(Exercise data Opens)
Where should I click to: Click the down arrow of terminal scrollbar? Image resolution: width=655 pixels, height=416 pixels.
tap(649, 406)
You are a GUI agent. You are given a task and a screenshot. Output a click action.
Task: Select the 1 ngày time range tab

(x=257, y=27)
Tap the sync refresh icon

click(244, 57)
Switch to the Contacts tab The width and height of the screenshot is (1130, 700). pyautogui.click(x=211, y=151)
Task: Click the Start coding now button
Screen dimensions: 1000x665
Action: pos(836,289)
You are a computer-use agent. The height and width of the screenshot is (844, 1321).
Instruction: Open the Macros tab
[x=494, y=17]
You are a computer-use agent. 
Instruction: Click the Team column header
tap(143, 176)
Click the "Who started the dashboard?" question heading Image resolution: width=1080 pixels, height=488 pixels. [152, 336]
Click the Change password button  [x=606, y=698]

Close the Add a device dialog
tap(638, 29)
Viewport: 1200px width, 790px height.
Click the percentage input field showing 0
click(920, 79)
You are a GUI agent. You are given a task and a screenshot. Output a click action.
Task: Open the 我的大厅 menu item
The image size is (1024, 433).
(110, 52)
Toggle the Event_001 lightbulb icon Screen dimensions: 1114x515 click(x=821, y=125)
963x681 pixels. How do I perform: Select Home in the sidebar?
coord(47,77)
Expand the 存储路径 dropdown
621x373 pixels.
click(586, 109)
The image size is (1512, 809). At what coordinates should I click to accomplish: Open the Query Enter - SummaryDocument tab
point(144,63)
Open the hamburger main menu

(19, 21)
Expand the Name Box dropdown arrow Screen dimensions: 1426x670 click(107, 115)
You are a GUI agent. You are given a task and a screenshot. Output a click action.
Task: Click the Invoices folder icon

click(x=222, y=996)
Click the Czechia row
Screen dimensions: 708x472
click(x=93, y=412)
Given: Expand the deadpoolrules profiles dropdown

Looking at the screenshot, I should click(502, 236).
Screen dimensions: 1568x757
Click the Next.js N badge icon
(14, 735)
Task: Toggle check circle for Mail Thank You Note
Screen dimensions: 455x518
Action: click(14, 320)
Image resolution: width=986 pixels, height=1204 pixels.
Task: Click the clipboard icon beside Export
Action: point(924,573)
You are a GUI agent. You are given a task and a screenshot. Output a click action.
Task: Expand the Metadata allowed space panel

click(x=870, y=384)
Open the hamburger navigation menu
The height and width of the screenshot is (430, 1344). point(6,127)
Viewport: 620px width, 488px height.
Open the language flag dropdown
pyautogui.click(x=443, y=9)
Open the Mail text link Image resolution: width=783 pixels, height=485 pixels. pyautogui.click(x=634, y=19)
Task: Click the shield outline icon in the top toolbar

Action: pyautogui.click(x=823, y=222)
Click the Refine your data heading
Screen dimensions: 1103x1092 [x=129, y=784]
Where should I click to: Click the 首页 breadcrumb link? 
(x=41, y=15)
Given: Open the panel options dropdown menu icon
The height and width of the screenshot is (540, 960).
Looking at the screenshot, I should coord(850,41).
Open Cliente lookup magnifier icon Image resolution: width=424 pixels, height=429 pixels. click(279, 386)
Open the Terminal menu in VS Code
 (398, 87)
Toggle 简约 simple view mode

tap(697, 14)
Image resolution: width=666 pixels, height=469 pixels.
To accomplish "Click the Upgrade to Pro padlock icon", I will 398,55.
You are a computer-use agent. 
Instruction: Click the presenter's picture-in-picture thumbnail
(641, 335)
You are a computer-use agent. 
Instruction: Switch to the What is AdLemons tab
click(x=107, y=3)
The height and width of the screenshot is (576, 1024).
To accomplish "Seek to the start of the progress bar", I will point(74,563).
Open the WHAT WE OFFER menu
(Exercise data Closes)
== Exercise goal ==
Copy each entry above exactly, character for character.

== Output for this exercise ==
Where should I click to: Click the down arrow of terminal scrollbar? Image resolution: width=655 pixels, height=416 pixels.
tap(649, 406)
You are a GUI agent. You are given a task and a screenshot. Output a click action.
Task: Select the 1 ngày time range tab

(x=257, y=27)
Tap the sync refresh icon

click(244, 57)
Switch to the Contacts tab The width and height of the screenshot is (1130, 700). pyautogui.click(x=211, y=151)
Task: Click the Start coding now button
Screen dimensions: 1000x665
Action: pos(836,289)
You are a computer-use agent. The height and width of the screenshot is (844, 1321).
Instruction: Open the Macros tab
[x=494, y=17]
You are a computer-use agent. 
Instruction: Click the Team column header
tap(143, 176)
Click the "Who started the dashboard?" question heading Image resolution: width=1080 pixels, height=488 pixels. [152, 336]
Click the Change password button  [x=606, y=698]

Close the Add a device dialog
tap(638, 29)
Viewport: 1200px width, 790px height.
Click the percentage input field showing 0
click(920, 79)
You are a GUI agent. You are given a task and a screenshot. Output a click action.
Task: Open the 我的大厅 menu item
The image size is (1024, 433).
(110, 52)
Toggle the Event_001 lightbulb icon Screen dimensions: 1114x515 click(x=821, y=125)
963x681 pixels. How do I perform: Select Home in the sidebar?
coord(47,77)
Expand the 存储路径 dropdown
621x373 pixels.
click(586, 109)
The image size is (1512, 809). At what coordinates should I click to accomplish: Open the Query Enter - SummaryDocument tab
point(144,63)
Open the hamburger main menu

(19, 21)
Expand the Name Box dropdown arrow Screen dimensions: 1426x670 click(107, 115)
You are a GUI agent. You are given a task and a screenshot. Output a click action.
Task: Click the Invoices folder icon

click(x=222, y=996)
Click the Czechia row
Screen dimensions: 708x472
click(x=93, y=412)
Given: Expand the deadpoolrules profiles dropdown

Looking at the screenshot, I should click(502, 236).
Screen dimensions: 1568x757
Click the Next.js N badge icon
(14, 735)
Task: Toggle check circle for Mail Thank You Note
Screen dimensions: 455x518
Action: click(14, 320)
Image resolution: width=986 pixels, height=1204 pixels.
Task: Click the clipboard icon beside Export
Action: point(924,573)
You are a GUI agent. You are given a task and a screenshot. Output a click action.
Task: Expand the Metadata allowed space panel

click(x=870, y=384)
Open the hamburger navigation menu
The height and width of the screenshot is (430, 1344). point(6,127)
Viewport: 620px width, 488px height.
Open the language flag dropdown
pyautogui.click(x=443, y=9)
Open the Mail text link Image resolution: width=783 pixels, height=485 pixels. pyautogui.click(x=634, y=19)
Task: Click the shield outline icon in the top toolbar

Action: pyautogui.click(x=823, y=222)
Click the Refine your data heading
Screen dimensions: 1103x1092 [x=129, y=784]
Where should I click to: Click the 首页 breadcrumb link? 
(x=41, y=15)
Given: Open the panel options dropdown menu icon
The height and width of the screenshot is (540, 960).
Looking at the screenshot, I should coord(850,41).
Open Cliente lookup magnifier icon Image resolution: width=424 pixels, height=429 pixels. click(279, 386)
Open the Terminal menu in VS Code
 (398, 87)
Toggle 简约 simple view mode

tap(697, 14)
Image resolution: width=666 pixels, height=469 pixels.
To accomplish "Click the Upgrade to Pro padlock icon", I will 398,55.
You are a computer-use agent. 
Instruction: Click the presenter's picture-in-picture thumbnail
(641, 335)
You are a computer-use agent. 
Instruction: Switch to the What is AdLemons tab
click(x=107, y=3)
The height and width of the screenshot is (576, 1024).
To accomplish "Seek to the start of the progress bar", I will point(74,563).
Open the WHAT WE OFFER menu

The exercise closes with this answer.